For several years, scientists have noticed an unexplained reduced incidence of cancer in patients suffering from the devastating hereditary neurodegenerative condition Huntington's disease. Now a team at Northwestern Medicine has uncovered how the disease could be inadvertently killing cancer cells, and how this process could be harnessed for a new cancer treatment.

Huntington's disease is caused by a mutation in a gene called huntingtin. The mutation generates repeating RNA sequences and these repeating sequences, known as small interfering RNAs (siRNAs) are what slowly damage neural cells, causing the progressive neurodegeneration associated with the condition.
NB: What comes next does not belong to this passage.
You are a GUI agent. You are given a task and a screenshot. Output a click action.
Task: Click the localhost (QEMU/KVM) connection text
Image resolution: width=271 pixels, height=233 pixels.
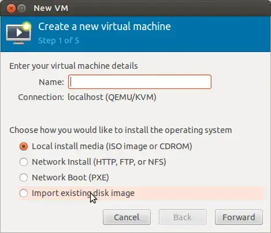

Previous research by the same Northwestern team discovered that siRNA molecules were amazing cancer-killing assassins that evolved in living organisms millions of years ago to fight cancer before the more complex adaptive immune system developed. This research inspired the team to investigate whether there were diseases involving similar RNA mechanisms that also correspond with lower rates of cancer.

"I thought maybe there is a situation where this kill switch is overactive in certain people, and where it could cause loss of tissues," says first author on the study Andrea Murmann. "These patients would not only have a disease with an RNA component, but they also had to have less cancer."

The repeating siRNA sequences found in Huntington's pathology were discovered to be very similar to the siRNA molecules identified in the team's earlier work. So the next step was to test whether this particular molecule, when delivered via nanoparticles to mice, actually worked to kill cancer cells. The results were remarkable. Tumor growth was significantly reduced in a huge variety of different cancer cell lines, including ovarian, breast, prostate, liver, brain, lung, skin and colon cancer cells.

"This molecule is a super assassin against all tumor cells," say senior author Marcus Peter. "We've never seen anything this powerful."

The next step for the researchers is to work on refining the nanoparticle delivery method so that the cancer-killing molecules can be more accurately delivered to a target tumor. This is obviously several years away from becoming an approved clinical treatment, and it is still unknown whether administering these damaging molecules to neurologically healthy humans would cause Huntington's-like symptoms.

The researchers suggest that Huntington's patients are exposed to these toxic RNA sequences for decades before the damage is great enough to cause clinically-observable symptoms, so this may lead to a viable short-term cancer treatment.

"We believe a short-term treatment cancer therapy for a few weeks might be possible, where we could treat a patient to kill the cancer cells without causing the neurological issues that Huntington's patients suffer from," says Marcus Peter.

The research was published in the journal EMBO Reports.